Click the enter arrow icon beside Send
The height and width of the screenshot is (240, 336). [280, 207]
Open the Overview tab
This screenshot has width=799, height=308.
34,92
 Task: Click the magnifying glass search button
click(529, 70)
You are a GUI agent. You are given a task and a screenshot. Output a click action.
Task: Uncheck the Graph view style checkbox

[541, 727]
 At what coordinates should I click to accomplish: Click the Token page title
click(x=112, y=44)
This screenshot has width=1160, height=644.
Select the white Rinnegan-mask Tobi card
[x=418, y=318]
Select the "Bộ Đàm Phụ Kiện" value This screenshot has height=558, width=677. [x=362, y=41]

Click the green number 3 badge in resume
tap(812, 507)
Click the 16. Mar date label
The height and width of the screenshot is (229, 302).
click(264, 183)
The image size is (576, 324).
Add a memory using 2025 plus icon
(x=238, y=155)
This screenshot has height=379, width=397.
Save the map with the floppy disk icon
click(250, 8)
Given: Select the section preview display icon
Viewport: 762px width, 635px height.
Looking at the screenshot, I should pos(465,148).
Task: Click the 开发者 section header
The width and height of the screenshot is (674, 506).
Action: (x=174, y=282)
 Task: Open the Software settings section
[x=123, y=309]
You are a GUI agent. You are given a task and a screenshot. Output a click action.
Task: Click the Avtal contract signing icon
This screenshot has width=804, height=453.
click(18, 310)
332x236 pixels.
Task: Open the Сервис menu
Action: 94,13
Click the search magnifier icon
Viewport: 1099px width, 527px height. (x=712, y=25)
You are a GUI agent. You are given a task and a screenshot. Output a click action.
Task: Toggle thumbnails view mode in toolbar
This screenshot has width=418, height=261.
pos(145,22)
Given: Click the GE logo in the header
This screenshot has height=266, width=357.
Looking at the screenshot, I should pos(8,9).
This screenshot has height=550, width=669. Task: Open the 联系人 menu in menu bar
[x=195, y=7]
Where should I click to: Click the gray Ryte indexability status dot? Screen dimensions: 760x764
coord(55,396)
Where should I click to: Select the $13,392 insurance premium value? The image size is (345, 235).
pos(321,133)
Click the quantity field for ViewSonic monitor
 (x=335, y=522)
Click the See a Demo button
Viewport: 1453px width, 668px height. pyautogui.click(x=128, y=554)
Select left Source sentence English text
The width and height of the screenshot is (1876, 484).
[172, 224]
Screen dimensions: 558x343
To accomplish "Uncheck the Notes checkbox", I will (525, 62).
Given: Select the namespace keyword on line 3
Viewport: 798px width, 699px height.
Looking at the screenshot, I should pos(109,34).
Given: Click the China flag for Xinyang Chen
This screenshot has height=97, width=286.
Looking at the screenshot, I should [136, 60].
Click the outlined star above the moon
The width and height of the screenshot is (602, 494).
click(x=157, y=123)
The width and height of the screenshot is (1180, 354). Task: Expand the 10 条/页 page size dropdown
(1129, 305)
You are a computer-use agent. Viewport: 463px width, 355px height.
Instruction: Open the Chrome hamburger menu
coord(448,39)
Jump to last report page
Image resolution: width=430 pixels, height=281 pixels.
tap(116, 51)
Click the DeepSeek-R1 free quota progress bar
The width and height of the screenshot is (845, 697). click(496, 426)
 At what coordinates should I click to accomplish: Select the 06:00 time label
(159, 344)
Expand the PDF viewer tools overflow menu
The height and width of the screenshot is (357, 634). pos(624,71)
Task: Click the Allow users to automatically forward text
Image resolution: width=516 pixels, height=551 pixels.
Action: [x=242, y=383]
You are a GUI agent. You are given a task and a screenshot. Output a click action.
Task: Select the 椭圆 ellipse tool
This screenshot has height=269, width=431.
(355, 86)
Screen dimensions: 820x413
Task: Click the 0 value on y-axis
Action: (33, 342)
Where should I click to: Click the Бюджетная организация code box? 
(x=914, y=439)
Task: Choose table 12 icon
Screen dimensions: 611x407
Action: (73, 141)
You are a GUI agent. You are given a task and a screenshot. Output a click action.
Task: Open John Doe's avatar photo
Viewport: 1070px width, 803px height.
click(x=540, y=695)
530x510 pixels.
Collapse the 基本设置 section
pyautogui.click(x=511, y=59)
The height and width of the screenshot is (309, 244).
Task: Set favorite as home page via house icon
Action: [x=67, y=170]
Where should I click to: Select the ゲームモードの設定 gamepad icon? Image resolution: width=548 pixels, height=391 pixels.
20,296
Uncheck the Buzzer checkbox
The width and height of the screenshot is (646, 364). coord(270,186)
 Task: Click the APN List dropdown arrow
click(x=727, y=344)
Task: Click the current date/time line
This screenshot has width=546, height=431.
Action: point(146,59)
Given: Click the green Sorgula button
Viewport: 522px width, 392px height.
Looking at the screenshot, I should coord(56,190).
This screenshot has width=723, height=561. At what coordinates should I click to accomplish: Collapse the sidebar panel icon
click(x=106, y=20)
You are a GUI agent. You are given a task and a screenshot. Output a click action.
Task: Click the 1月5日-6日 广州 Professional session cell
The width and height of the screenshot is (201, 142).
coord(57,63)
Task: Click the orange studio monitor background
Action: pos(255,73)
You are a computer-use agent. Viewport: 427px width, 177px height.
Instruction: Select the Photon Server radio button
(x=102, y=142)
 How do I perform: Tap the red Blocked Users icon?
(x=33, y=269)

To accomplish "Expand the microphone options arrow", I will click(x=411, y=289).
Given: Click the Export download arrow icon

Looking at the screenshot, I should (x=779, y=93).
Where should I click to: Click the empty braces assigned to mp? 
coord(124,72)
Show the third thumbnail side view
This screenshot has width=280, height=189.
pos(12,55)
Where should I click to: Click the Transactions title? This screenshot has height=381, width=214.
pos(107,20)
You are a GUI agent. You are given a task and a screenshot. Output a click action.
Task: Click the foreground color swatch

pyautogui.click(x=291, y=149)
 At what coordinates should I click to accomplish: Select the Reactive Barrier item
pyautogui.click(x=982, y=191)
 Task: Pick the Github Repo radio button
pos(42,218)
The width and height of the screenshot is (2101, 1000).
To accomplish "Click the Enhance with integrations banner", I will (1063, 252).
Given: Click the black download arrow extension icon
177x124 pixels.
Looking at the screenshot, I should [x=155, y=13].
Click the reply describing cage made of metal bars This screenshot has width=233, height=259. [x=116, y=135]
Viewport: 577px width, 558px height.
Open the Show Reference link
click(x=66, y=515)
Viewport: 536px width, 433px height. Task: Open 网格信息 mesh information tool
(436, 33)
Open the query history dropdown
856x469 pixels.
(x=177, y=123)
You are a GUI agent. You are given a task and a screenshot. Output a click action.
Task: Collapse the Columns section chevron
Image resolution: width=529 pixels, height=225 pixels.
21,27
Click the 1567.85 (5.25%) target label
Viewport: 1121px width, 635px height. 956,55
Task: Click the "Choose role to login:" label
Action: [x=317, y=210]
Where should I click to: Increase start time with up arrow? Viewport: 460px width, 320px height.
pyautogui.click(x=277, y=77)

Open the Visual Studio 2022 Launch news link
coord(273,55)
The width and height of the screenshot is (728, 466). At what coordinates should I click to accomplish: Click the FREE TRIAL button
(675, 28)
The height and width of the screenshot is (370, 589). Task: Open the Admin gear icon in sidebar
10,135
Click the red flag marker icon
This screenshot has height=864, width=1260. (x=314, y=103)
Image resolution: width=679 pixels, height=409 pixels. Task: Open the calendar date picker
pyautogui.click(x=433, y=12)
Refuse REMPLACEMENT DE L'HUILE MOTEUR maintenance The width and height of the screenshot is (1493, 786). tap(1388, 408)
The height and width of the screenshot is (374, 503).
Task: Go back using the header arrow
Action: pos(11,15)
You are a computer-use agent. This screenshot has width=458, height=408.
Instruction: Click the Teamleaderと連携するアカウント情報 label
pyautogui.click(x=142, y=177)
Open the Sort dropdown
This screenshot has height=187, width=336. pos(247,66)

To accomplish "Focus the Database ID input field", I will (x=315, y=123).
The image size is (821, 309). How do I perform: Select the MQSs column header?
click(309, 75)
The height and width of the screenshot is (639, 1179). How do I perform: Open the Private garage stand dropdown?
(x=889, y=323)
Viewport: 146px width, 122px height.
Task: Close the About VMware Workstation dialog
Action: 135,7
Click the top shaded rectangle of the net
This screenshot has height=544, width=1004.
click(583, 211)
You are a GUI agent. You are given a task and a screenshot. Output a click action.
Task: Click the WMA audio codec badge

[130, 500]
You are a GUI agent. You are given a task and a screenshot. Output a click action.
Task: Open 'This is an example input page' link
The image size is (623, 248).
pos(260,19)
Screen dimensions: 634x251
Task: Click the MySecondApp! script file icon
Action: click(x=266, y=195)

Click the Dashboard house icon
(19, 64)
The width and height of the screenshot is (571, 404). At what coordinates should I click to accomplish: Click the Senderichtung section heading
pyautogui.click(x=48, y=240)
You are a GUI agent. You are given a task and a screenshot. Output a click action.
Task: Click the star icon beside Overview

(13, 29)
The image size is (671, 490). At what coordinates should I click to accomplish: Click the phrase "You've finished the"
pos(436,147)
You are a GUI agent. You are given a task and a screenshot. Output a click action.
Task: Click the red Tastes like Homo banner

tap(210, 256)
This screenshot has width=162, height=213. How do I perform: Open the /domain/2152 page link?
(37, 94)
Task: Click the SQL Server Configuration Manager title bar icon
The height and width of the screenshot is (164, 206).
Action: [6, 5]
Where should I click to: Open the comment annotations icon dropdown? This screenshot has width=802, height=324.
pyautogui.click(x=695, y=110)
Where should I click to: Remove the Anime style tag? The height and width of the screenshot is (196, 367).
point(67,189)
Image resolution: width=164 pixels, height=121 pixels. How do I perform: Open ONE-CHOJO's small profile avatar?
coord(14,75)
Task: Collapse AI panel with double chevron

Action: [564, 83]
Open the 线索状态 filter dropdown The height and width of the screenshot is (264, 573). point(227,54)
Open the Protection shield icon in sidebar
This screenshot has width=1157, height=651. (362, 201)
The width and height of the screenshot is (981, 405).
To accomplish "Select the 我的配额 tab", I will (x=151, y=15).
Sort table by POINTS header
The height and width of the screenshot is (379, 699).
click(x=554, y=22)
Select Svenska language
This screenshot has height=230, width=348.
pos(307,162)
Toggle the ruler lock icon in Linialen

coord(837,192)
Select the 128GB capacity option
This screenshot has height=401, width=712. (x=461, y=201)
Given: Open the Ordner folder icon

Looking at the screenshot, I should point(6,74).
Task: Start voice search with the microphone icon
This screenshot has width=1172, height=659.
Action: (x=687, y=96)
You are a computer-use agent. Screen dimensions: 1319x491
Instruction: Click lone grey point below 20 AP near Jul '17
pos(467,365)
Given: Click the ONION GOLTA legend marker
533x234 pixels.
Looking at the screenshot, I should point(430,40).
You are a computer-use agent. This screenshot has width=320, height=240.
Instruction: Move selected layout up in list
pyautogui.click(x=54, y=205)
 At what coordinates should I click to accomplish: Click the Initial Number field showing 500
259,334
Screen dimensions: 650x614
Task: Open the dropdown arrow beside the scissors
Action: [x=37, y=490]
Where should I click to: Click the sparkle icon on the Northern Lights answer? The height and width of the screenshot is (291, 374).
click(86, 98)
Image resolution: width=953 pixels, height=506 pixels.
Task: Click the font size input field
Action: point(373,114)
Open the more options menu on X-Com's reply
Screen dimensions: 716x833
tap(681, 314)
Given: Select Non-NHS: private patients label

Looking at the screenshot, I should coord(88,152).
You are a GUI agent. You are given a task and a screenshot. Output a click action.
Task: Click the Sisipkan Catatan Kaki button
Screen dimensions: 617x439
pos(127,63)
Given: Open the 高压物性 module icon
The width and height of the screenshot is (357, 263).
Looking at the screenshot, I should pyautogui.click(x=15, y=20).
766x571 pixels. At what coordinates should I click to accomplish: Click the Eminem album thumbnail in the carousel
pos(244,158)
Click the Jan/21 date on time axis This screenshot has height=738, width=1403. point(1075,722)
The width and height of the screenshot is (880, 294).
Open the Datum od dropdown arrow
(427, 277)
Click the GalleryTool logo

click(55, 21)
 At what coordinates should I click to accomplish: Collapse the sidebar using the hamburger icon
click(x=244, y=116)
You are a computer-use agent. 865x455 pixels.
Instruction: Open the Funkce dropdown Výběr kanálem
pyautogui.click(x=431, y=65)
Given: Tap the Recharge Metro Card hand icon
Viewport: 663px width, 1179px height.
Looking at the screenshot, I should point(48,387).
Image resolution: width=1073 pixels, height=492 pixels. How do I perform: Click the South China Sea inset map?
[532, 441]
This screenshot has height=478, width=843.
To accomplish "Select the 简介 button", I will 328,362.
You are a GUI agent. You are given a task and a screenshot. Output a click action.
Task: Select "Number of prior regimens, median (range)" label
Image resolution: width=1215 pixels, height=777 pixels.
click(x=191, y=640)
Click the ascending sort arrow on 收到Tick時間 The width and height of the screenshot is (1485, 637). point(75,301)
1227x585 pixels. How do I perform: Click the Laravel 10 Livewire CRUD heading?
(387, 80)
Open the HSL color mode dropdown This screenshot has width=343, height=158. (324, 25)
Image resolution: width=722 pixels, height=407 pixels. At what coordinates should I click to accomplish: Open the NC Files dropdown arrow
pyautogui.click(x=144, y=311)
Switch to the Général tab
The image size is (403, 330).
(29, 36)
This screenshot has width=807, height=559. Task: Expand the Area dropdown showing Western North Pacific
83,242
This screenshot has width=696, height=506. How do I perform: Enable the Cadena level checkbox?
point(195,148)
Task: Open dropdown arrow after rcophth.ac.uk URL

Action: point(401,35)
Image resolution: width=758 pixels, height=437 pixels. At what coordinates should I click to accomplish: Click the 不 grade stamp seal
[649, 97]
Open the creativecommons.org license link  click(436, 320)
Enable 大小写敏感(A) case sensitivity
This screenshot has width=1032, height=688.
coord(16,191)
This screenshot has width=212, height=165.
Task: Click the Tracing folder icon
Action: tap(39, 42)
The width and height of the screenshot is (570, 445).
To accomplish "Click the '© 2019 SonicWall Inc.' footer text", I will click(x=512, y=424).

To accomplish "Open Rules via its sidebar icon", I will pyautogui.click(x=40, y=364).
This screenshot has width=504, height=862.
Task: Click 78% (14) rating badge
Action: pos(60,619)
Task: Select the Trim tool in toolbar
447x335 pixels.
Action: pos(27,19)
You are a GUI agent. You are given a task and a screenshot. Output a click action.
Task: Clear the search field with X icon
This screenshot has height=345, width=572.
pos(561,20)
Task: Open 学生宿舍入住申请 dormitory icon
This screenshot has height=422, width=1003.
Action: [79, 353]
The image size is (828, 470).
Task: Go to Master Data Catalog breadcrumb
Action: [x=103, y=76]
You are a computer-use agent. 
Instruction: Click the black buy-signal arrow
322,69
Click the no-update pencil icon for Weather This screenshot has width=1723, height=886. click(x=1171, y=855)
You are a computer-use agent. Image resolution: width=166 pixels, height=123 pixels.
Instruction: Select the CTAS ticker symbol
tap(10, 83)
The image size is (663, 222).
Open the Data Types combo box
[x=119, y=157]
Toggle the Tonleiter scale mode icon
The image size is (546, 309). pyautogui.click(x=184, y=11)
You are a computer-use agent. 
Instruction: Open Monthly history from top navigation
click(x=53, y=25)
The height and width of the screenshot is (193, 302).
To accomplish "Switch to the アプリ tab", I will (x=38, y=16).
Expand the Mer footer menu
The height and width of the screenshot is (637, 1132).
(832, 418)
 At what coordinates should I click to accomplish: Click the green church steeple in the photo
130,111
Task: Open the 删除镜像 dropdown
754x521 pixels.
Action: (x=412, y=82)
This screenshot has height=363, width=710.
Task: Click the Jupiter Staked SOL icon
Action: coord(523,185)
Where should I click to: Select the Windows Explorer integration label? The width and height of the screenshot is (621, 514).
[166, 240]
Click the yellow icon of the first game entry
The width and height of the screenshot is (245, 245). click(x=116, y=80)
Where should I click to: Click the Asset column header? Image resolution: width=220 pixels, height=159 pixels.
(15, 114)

####

__WHAT TO PRODUCE__
Go to the line with "Open the Protection shield icon in sidebar" in the entries above and repeat every line from there through the line with "Task: Start voice", exactly and with no other text.

__ANSWER FOR THIS EXERCISE__
Open the Protection shield icon in sidebar
This screenshot has width=1157, height=651. (362, 201)
The width and height of the screenshot is (981, 405).
To accomplish "Select the 我的配额 tab", I will (x=151, y=15).
Sort table by POINTS header
The height and width of the screenshot is (379, 699).
click(x=554, y=22)
Select Svenska language
This screenshot has height=230, width=348.
pos(307,162)
Toggle the ruler lock icon in Linialen

coord(837,192)
Select the 128GB capacity option
This screenshot has height=401, width=712. (x=461, y=201)
Given: Open the Ordner folder icon

Looking at the screenshot, I should point(6,74).
Task: Start voice search with the microphone icon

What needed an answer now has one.